Aim for around 80% shared code, not 100%
In my experience, concentrating logic in commonMain typically cuts the per-feature engineering effort to about 60% of an Android-only or iOS-only implementation. Once you cross into native UI or OS-level permission dialogs, splitting via expect/actual is faster. I tend to settle around 80% shared. Pushing to 100% just makes the expect declarations bloat until they stop being readable.
Balancing eCPM and token cost
A typical AdMob rewarded video in the Japan market earns roughly $8 eCPM. A single Claude Sonnet 4.6 assistant session costs me about $0.01 (around 1,500 input + 800 output tokens). One rewarded view pays for roughly 800 assistant sessions, so the cost equation works comfortably even for free users — but only if you cap usage. I settled on five sessions per day for free users, with a Stripe-backed Premium plan at ¥580 per month for unlimited use. Conversion to paid moved from roughly 0.6% to 1.2% after introducing the cap.
Don't surrender the cold-start experience
The first Claude API call after app launch takes 1.5–3 seconds. I added a pre-warm step on launch — a one-token dummy request fired in the background — and the perceived latency when a user first opens the assistant dropped by about 40%. Run it in parallel with the AdMob app-open ad so the user is never waiting on it.
In my iOS wallpaper app I register custom keys such as Claude_API_429, Claude_API_500, and Claude_API_Timeout in Crashlytics, and watch the dashboard for the first 48 hours after every release. From commonMain I expose expect fun logError(name: String, params: Map<String, String>) and route it through the Crashlytics SDK on each platform. Centralising logging this way keeps the shared code free of platform conditionals.
Pre-Release Implementation Checklist
This is the list I keep next to my desk before pushing a release. I have shipped enough hot fixes within 24 hours of release to know that the cost of skipping a checklist item is higher than the cost of running through it.

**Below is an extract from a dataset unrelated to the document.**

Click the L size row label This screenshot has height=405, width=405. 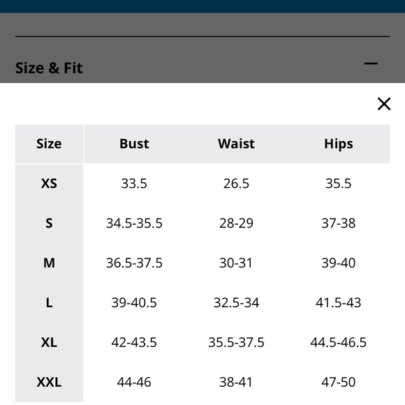coord(49,303)
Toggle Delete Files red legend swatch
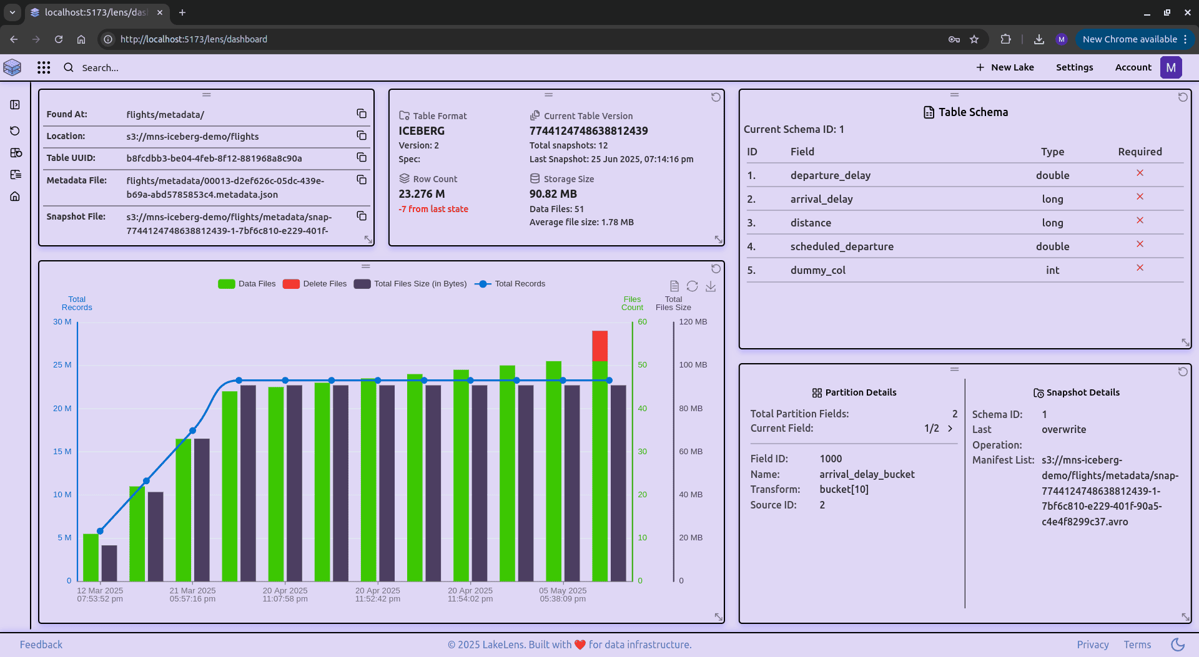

API key protection: never hardcoded in commonMain; Android uses EncryptedSharedPreferences, iOS uses Keychain Services
expect/actual alignment: every expect has matching actual in androidMain and iosMain with identical signatures
ignoreUnknownKeys = true on every kotlinx.serializationJson instance — Claude API can add new fields
Timeouts: streaming requests use requestTimeout = 60_000 and socketTimeout = 60_000
Backoff strategy: 5xx retries up to 3 times with exponential backoff; 429 honours Retry-After
Cancellation: stop buttons call Job.cancel() so flows terminate cleanly
The first time I shipped an assistant into one of my wallpaper apps I had overlooked items 4, 10, and 14 — a hot fix went out within 24 hours. The strength of indie development is shipping fast; the weakness is that the test net is thinner. Running this list before every release noticeably cuts the number of hot fixes.
Looking back
Three things make or break a production KMP × Claude API integration.

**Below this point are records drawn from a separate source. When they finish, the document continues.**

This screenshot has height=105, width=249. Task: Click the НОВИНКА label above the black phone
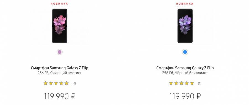click(185, 4)
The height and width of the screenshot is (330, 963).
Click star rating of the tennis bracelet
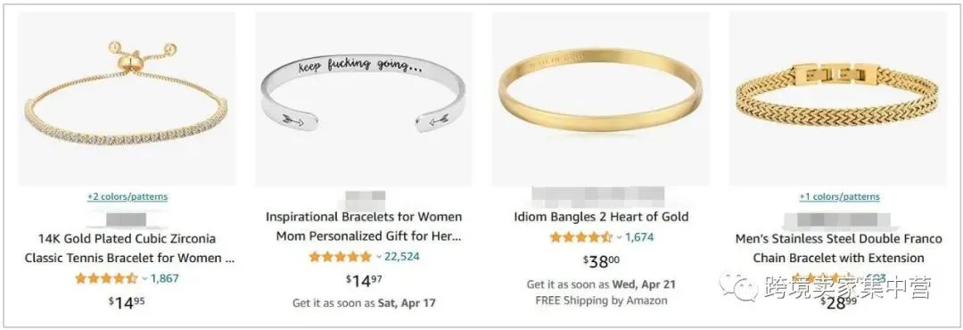[106, 278]
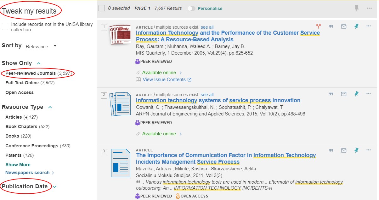The height and width of the screenshot is (200, 379).
Task: Enable include records not in UniSA collection
Action: tap(5, 27)
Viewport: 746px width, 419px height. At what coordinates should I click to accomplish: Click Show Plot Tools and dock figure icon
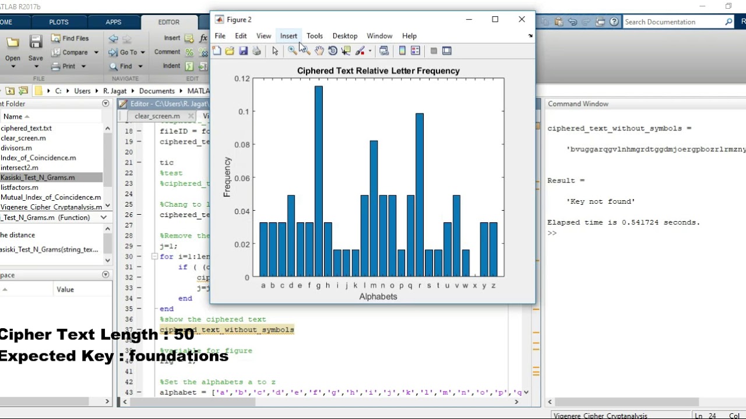tap(447, 51)

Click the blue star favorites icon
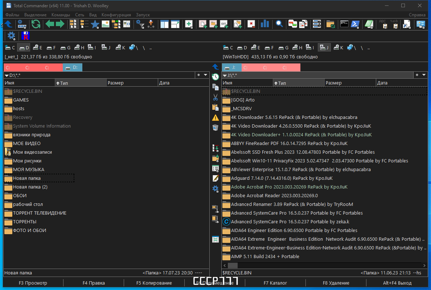click(x=95, y=24)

First, push as much as possible into commonMain. Every line in platform-specific code is a line you have to test and maintain twice. The more you can centralize, the less likely you are to fix a bug on Android and leave the same bug on iOS.
Second, model your streaming with Flow and state with StateFlow. This maps cleanly to KMP's async model, and the "platform just observes state" pattern keeps your platform-specific code thin.
Third, don't delay secure key storage. Apple's review process does flag security issues, and hardcoded keys in binaries are trivially extractable. Implement Keychain and EncryptedSharedPreferences before your first beta.
For tighter Swift Concurrency integration, consider SKIE, which automatically converts Kotlin Flow into Swift AsyncSequence, eliminating most of the FlowCollector boilerplate shown in Step 7. For KMP fundamentals, the official Kotlin Multiplatform docs and Ktor Client guides remain the authoritative references.